ACTIVITY: Given the entries that follow, write out exactly the lines starting at the one containing "Não (58, 85)" and ending at the one containing "[Download para IPhone] (83, 2523)", both ends included, and only those.

INFORMATION SUPPLIED:
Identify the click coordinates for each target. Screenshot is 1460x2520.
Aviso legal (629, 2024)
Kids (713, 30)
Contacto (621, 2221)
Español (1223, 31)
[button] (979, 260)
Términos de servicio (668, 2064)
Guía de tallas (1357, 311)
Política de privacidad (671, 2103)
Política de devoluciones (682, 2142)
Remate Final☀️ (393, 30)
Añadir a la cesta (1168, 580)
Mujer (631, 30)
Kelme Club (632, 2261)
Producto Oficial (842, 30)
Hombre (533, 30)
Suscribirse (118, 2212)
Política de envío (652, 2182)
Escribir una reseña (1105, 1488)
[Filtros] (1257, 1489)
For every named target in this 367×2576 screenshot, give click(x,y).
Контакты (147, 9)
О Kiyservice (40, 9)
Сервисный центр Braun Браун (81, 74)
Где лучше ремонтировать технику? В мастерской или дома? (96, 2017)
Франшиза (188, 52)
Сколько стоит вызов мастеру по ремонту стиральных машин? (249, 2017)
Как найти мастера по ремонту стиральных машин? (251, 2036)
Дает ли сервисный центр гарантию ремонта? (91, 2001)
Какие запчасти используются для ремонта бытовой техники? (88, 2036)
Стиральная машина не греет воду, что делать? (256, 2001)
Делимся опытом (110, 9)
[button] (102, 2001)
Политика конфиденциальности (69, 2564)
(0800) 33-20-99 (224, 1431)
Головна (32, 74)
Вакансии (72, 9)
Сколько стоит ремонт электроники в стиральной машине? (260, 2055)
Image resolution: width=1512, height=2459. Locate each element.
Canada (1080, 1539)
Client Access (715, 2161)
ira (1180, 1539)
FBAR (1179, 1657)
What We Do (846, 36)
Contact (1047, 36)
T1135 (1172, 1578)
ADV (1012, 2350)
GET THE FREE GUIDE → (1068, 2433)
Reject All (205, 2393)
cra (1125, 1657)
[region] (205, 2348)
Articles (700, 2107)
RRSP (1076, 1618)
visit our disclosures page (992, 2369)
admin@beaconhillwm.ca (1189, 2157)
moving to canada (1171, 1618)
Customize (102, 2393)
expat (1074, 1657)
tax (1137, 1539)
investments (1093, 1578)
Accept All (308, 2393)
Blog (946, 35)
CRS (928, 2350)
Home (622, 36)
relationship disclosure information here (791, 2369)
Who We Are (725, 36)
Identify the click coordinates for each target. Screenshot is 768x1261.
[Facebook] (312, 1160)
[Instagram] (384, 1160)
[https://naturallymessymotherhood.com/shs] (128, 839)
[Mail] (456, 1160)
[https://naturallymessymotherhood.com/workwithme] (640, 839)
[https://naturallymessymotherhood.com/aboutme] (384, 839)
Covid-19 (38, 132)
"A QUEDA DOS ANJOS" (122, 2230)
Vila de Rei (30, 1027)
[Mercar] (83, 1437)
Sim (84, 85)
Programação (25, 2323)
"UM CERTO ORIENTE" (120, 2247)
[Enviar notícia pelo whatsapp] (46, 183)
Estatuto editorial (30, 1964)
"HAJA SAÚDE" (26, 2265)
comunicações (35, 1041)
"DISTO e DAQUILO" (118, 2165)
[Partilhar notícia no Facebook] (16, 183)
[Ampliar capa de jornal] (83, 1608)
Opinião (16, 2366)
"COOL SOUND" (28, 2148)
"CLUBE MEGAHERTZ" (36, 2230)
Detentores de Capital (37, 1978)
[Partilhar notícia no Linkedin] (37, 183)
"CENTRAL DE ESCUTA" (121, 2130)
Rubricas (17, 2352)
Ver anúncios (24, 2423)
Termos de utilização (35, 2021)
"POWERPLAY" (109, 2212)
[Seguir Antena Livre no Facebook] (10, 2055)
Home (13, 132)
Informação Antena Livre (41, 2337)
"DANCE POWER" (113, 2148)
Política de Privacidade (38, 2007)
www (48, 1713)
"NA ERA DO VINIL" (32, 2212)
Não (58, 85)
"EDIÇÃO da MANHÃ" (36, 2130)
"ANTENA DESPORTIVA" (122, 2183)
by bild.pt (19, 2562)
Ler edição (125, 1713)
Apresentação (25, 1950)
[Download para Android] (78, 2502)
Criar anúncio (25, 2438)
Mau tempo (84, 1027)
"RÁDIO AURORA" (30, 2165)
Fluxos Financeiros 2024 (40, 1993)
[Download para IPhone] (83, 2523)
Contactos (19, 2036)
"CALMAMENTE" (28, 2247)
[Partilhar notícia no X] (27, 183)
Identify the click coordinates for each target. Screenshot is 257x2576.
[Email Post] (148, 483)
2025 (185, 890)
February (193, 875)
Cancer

RESPONSE TO THE TASK:
Não (58, 85)
"EDIÇÃO da MANHÃ" (36, 2130)
"ANTENA DESPORTIVA" (122, 2183)
by bild.pt (19, 2562)
Ler edição (125, 1713)
Apresentação (25, 1950)
[Download para Android] (78, 2502)
Criar anúncio (25, 2438)
Mau tempo (84, 1027)
"RÁDIO AURORA" (30, 2165)
Fluxos Financeiros 2024 (40, 1993)
[Download para IPhone] (83, 2523)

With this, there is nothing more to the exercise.